A: I was unaware of de Chardin’s spiritual encounter. What book of his related this event?
Q: I’m not sure which, but I’m certain it’s in one of his books.
A: To answer your question, you are correct in that the angels who fell became demons, while those who remained faithful to God stayed with God. At this point, the angels’ wills became fixed. A fallen angel cannot repent, just as a human cannot repent after death. There simply is no way. This is why I find it strange that an angel would say such a thing as de Chardin relates. No angel of God would say that. Assuming this was a genuine spiritual encounter, it could well have been demonic in origin.
Q: How well-versed would you say you are in the discernment of spirits?
A: As familiar as anyone else.
Q: What would you say is the most important factor when determining whether the origin of a spiritual encounter is divine or demonic?
A: Caution. Above all else, the need for caution, so not to bias your thinking in favor of one outcome or another. Discernment is a process best conducted alongside prayer and the sacramental life of the Church.

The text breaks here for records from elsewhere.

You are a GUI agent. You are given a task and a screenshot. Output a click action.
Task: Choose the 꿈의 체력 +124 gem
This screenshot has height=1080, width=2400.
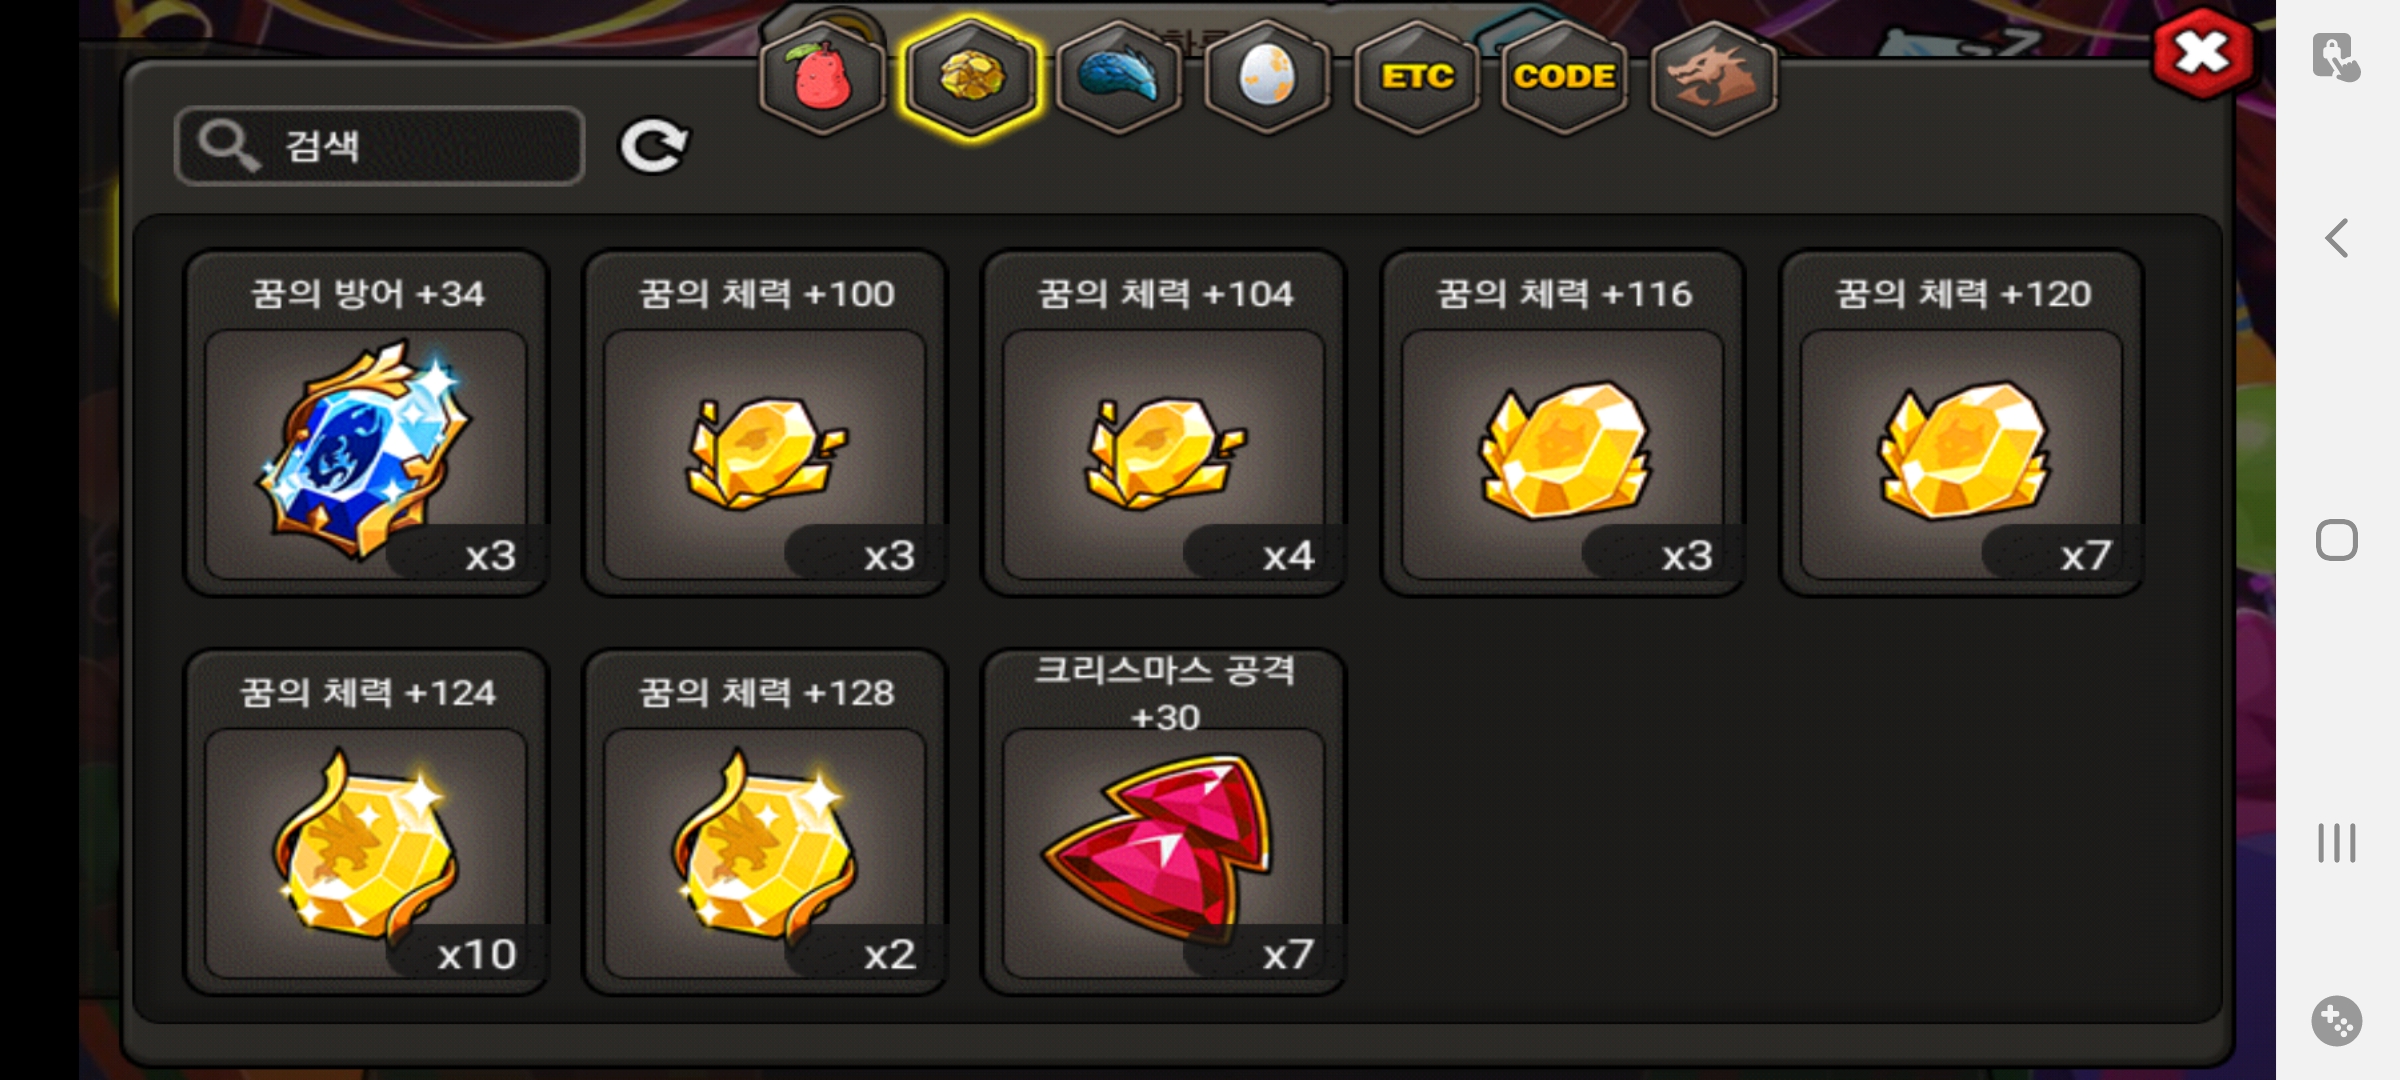[x=366, y=822]
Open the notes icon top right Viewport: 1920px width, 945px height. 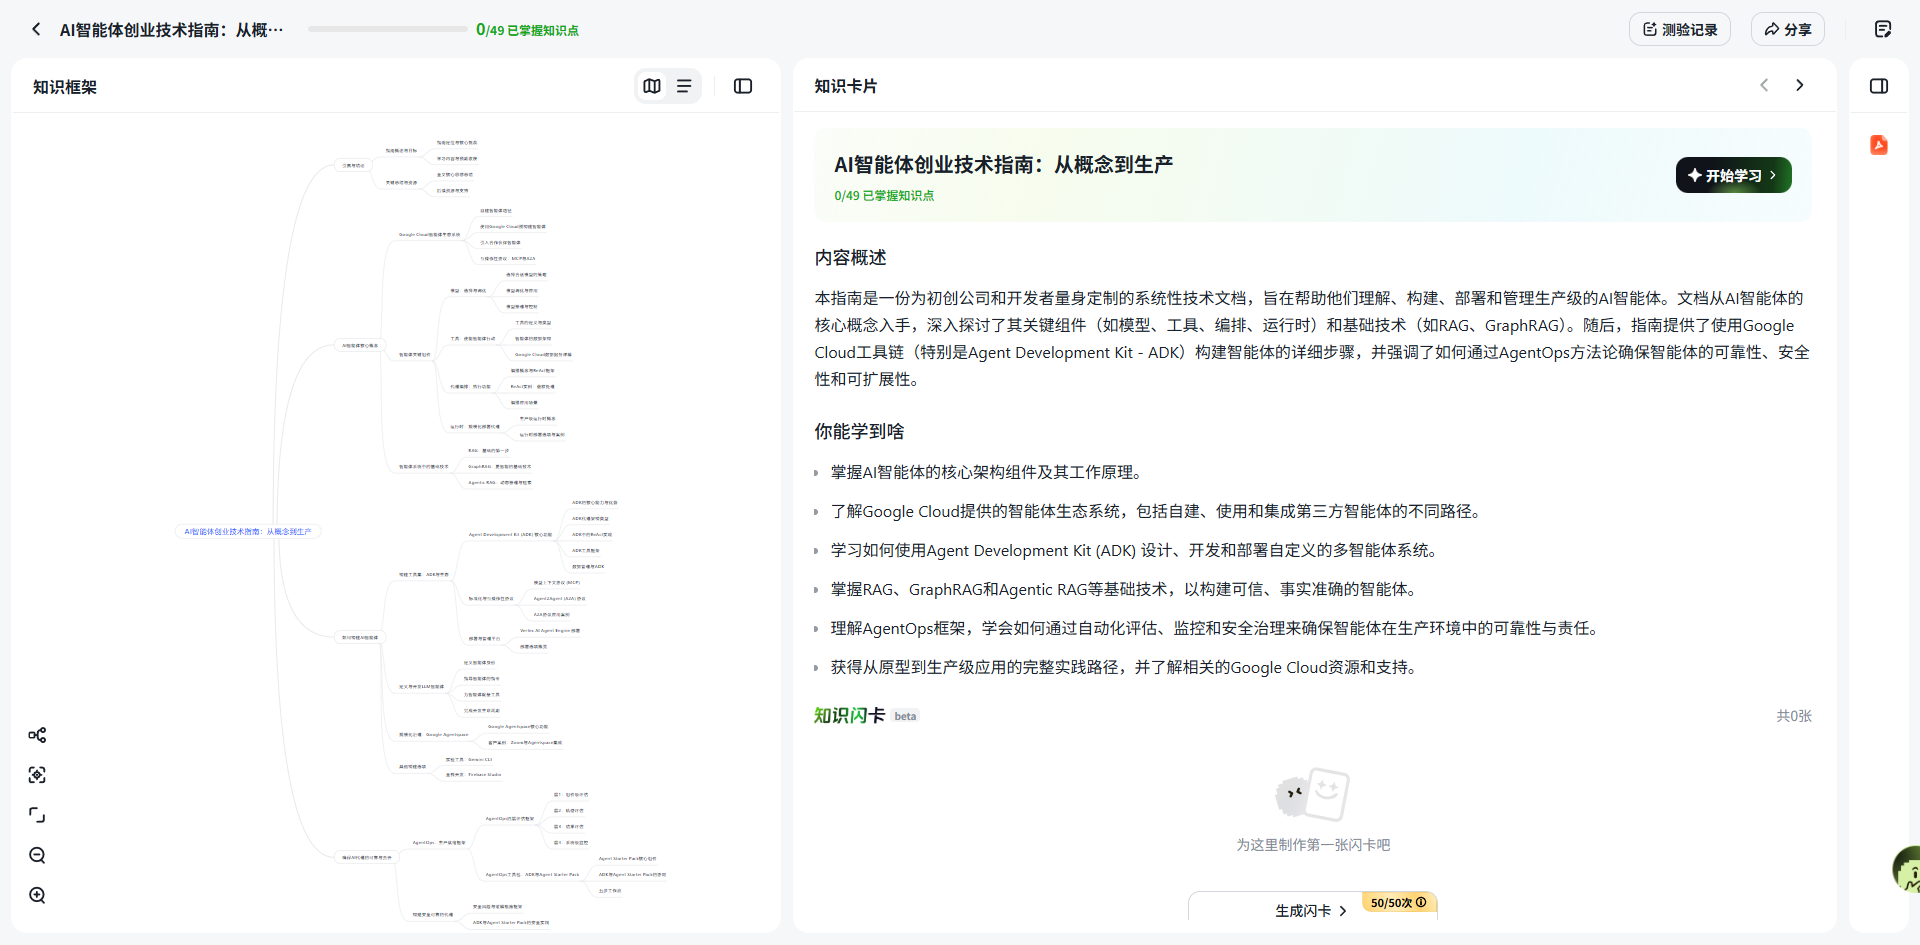(x=1882, y=29)
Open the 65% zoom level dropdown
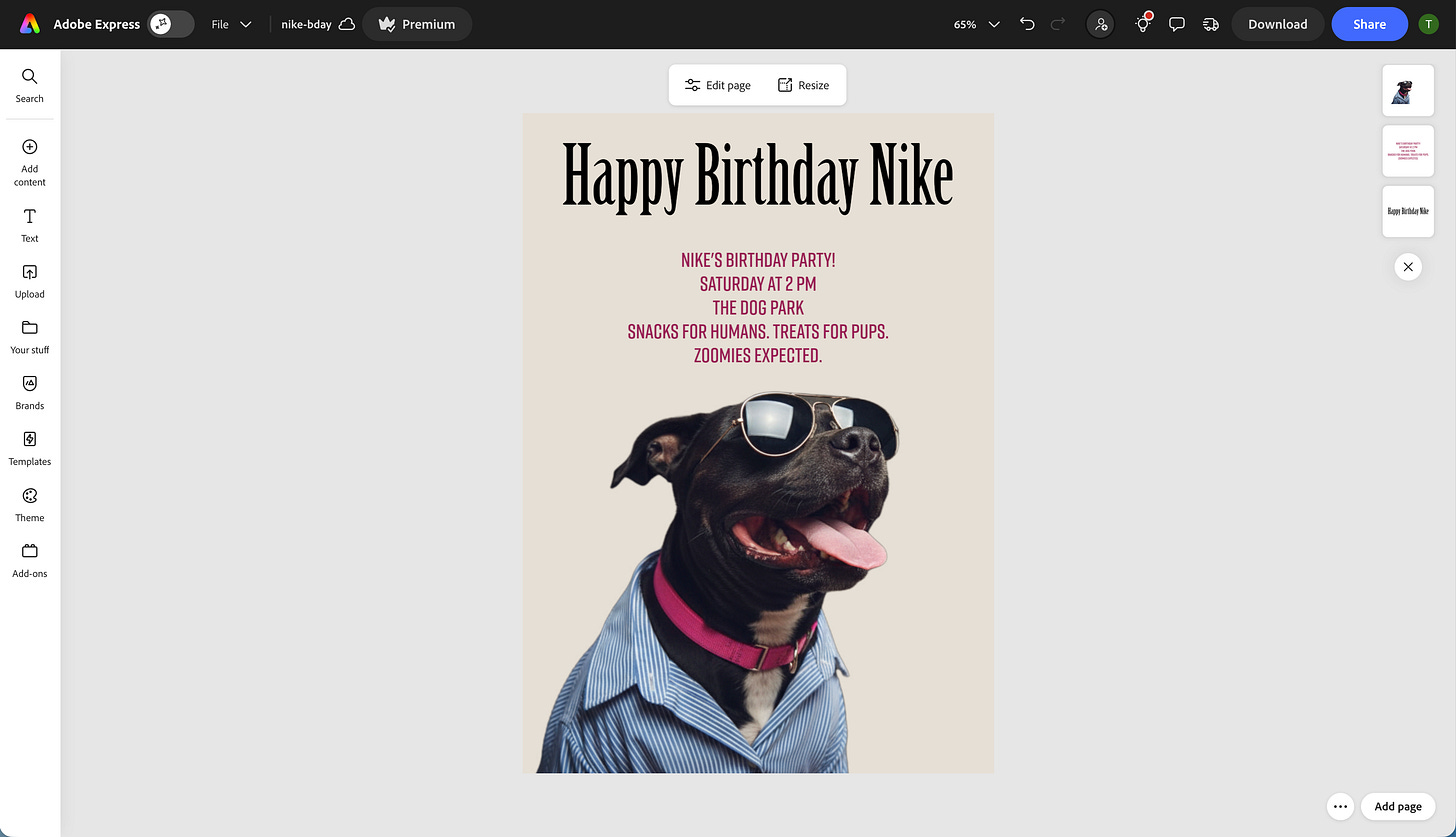 pos(975,24)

If it can be arranged, it is best to also secure the assistance of someone trained in discernment.
Q: Like you, I presume.
A: Yes. It is also important to examine the circumstances with an objective moral lens. Regardless of how a circumstance makes you feel, if it is morally wrong, it tends to shift the character of the phenomenon away from divine origins. Keep in mind, though, that not all circumstances will carry the same weight. Some tip the scales more heavily in their direction than others.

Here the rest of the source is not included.